The Norse retained the earlier root but changed the meaning, providing the only definite example of an adaption of a pre-Norse place name in the Northern Isles. The islands became Orkneyar meaning "seal islands". An alternative name for Orkney is recorded in 1300—Hrossey, meaning "horse isle" and this may also contain a Pictish element of ros meaning "moor" or "plain".

Unlike most of the larger Orkney islands, the derivation of the name "Shapinsay" is not obvious. The final 'ay' is from the Old Norse for island, but the first two syllables are more difficult to interpret. Haswell-Smith (2004) suggests the root may be hjalpandis-øy (helpful island) due to the presence of a good harbour, although anchorages are plentiful in the archipelago.

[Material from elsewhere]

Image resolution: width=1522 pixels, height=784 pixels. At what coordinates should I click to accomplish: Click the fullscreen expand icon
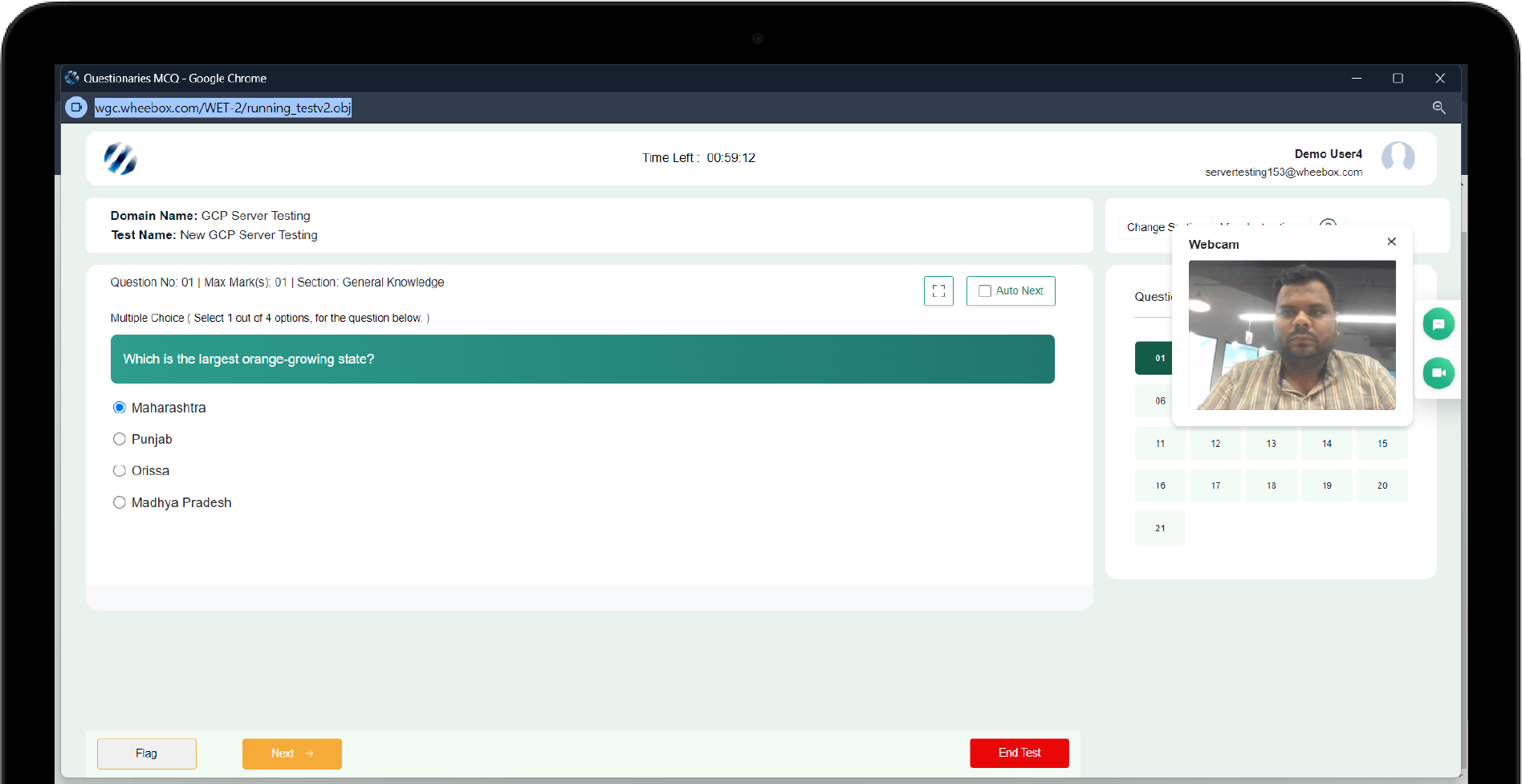coord(938,291)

The first written record dates from 1375 in a reference to Scalpandisay, which may suggest a derivation from "judge's island". Another suggestion is "Hyalpandi's island", although no one of that name is known to have been associated with Shapinsay.

| Island | Derivation | Language | Meaning | Alternatives |
|---|---|---|---|---|
| Auskerry | Østr sker | Norse | east skerry |  |
| Burray | Borgrøy | Norse | broch island |  |
| Eday | Eidøy | Norse | isthmus island |  |
| Egilsay | Égillsey | Norse or Gaelic | Egil's island | Possibly from Gaelic eaglais – church island |
| Flotta | Flottøy | Norse | flat, grassy isle |  |
| Gairsay | Gáreksøy | Norse | Gárekr's isle |  |
| Graemsay | Grims-øy | Norse | Grim's island |  |
| Holm of Grimbister |  | Norse | Small and rounded islet of Grim's farm |  |
| Hoy | Háøy | Norse | high island |  |
| Inner Holm |  | English/Norse | inner rounded islet |  |
| North Ronaldsay | Rinansøy | Norse | Uncertain – possibly "Ringa's isle" |  |
| Orkney Mainland | Orcades | Various | isle(s) of the young pig | See above |
| Papa Stronsay | Papey Minni | Norse | priest isle of Stronsay | The Norse name is literally "little priest isle" |
| Papa Westray | Papey Meiri | Norse | priest isle of Westray | The Norse name is literally "big priest isle" |
| Rousay | Hrólfsøy | Norse | Hrólfs island |  |
| Sanday | Sandøy | Norse | sand island |  |
| Shapinsay |  | Unknown | Possibly "helpful island" | See above |
| South Ronaldsay | Rognvaldsey | Norse | Rognvald's island |  |
| South Walls | Sooth Was | Scots/Norse | "southern voes" | "Voe" means fjord. Possibly "south bays". |
| Stronsay | Possibly Strjónsøy | Norse | good fishing and farming island |  |
| Westray | Vestrøy | Norse | western island |  |
| Wyre | Vigr | Norse | spear-like island |  |

===Uninhabited islands===
Stroma, from the Norse Straumøy means "current island" or "island in the tidal stream", a reference to the strong currents in the Pentland Firth. The Norse often gave animal names to islands, and these have been transferred into English in, for example, the Calf of Flotta and Horse of Copinsay. Brother Isle is an anglicisation of the Norse breiðareøy meaning "broad beach island". The Norse holmr, meaning "a small islet" has become "Holm" in English and there are numerous examples of this use including Corn Holm, Thieves Holm and Little Holm. "Muckle" meaning large or big is one of few Scots words in the island names of the Nordreyar and appears in Muckle Roe and Muckle Flugga in Shetland and Muckle Green Holm and Muckle Skerry in Orkney. Many small islets and skerries have Scots or Insular Scots names such as Da Skerries o da Rokness and Da Buddle Stane in Shetland, and Kirk Rocks in Orkney.